To: wonk who wrote (4678)10/27/2005 1:30:16 AM
From: carranza2  Read Replies (1) | Respond to of 541658
 
Nice to get a reasoned response instead of a rant.

I certainly agree that there are both legal and policy issues at play.

Even if there were no statutes prohibiting disclosure of a covert operative's identity, simple good form and decency not to mention the need to protect sources and the operative's safety would require that a covert identity not be intentionally blown.

That is the simple part.

The tough part comes when the covert operative identity's already been blown, as may well have been the case here, or where there is no longer any need to protect the covert identity, which also seems to have possibly been the case here. Under those circumstances, you run into some thorny First Amendment issues and their always complex interaction with national security interests. I don't even try to come up with a good legal or policy framework to try to think about those issues since I think each situation is sui generis.

It isn't easy by any stretch of the imagination to find a good way to look at these issues, and where you land on them generally says more about who you are and what you believe than anything else. My view, for what it's worth, is that each case has to be looked at individually. I have a hard time believing that Plame was still covert or that she had not been covert for such a short period of time that disclosure was dangerous to her and others. We'll obviously never know that bit of information as a fact.

And there is always the possibility that hidden games are being played. Since you read the SSIC Report, I am sure you were just as astonished at the level of incompetence on the part of the CIA as I was. The incompetence was so all-encompassing that it seemed almost laughable, so much so that my thoughts were that so many allegedly smart people cannot be so dense without actually trying to accomplish some purpose with their incompetence. On the other hand, you also read the Duelfur Report so you know all about Saddam's attempt to not have physical WMD on hand while still retaining the intellectual capital necessary to kick start a program on short notice, all while suggesting/bluffing for Iran's benefit that he indeed did have them. These facts to some extent absolve the CIA and everyone else who failed to find the truth about his WMD, so who knows where the genesis and the truth of this sordid affair lie.

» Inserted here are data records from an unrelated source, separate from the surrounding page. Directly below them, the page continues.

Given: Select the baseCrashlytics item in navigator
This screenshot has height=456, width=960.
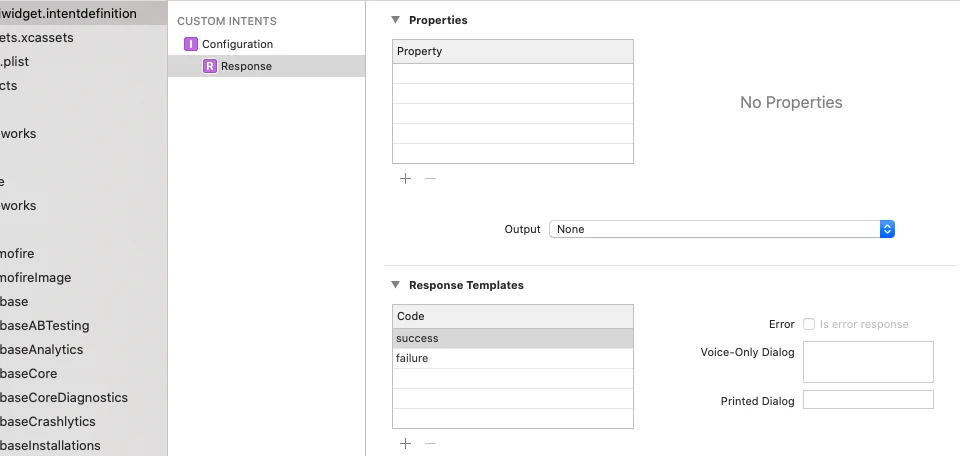Looking at the screenshot, I should [x=50, y=421].
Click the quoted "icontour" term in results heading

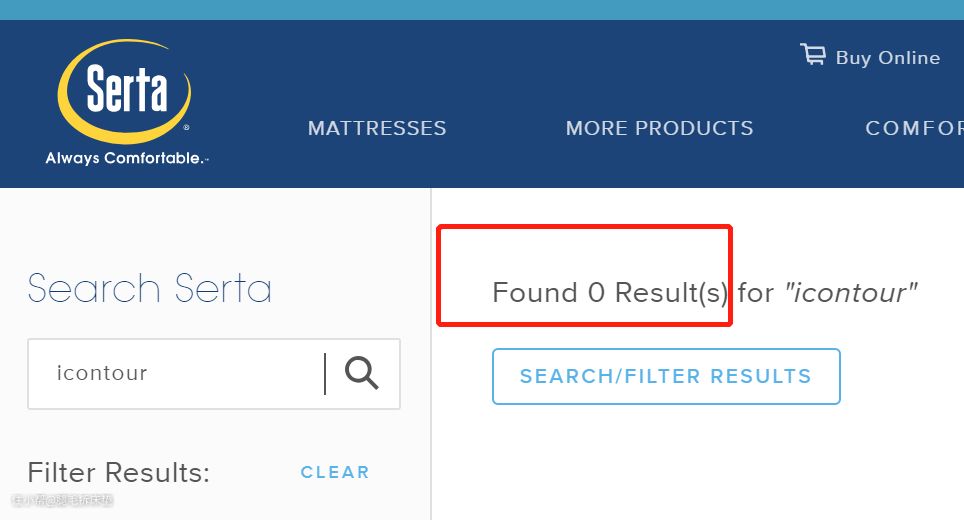851,293

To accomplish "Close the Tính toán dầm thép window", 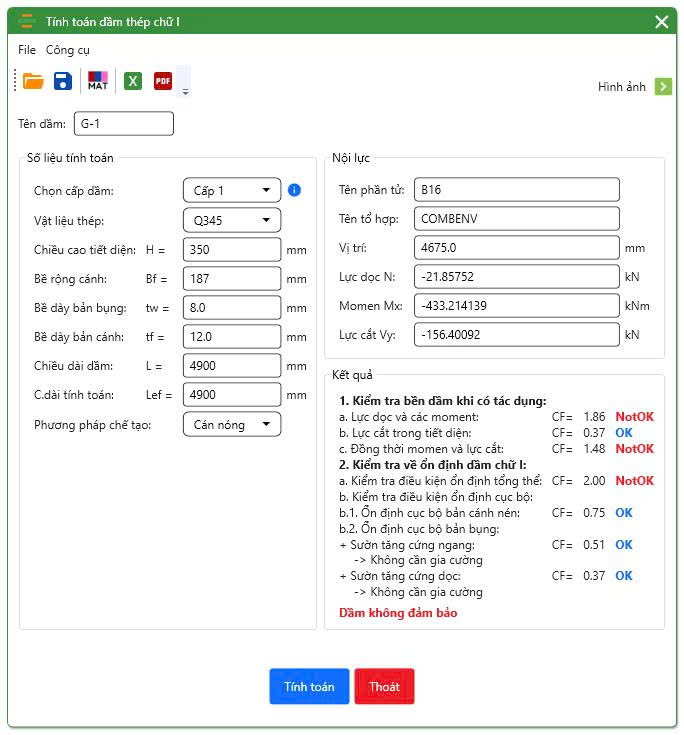I will click(x=661, y=22).
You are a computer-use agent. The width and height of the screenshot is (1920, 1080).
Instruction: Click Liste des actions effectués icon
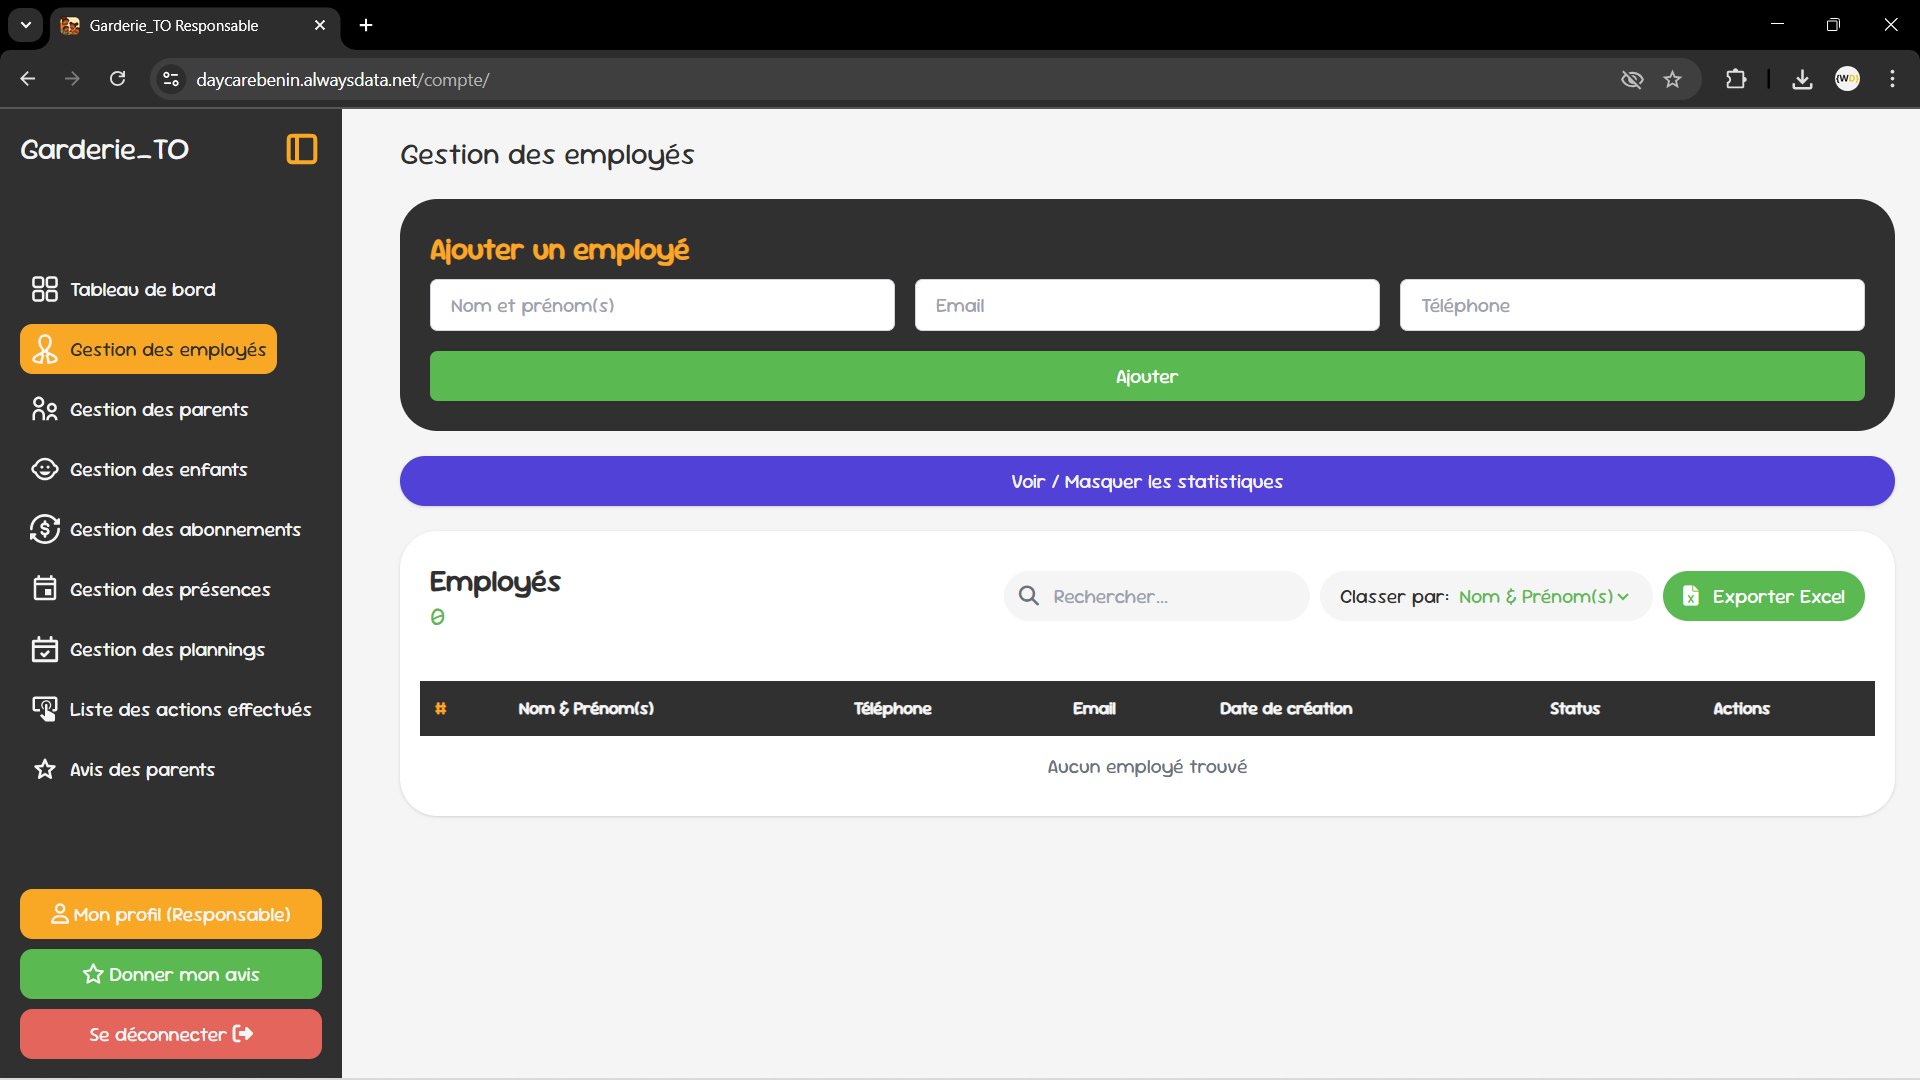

Incidentaly, the Duelfur Report leads me to conclude that Saddam was every bit as dangerous as the Administration suggested he was, but of course that particular aspect of things has not been exactly emphasized by the media, and it is outside the scope of our present discussion. But, damn, what a terrific report it is. It's thoroughness and insight is matched only by the failure of 99.99% of the world to know it even exists. Oh, well, what's new about rampant ignorance, huh?

Long story short, I agree with you on the need to protect sources and covert operatives as a means of protecting nattional security interests. In the context of this specific matter, I'm not so sure those considerations apply.

See? I can take my lawyer hat off. vbg. Unfortunately, the legal implications are the subject du jour in our overlawyered world, so that is what I was responding to in the first instance.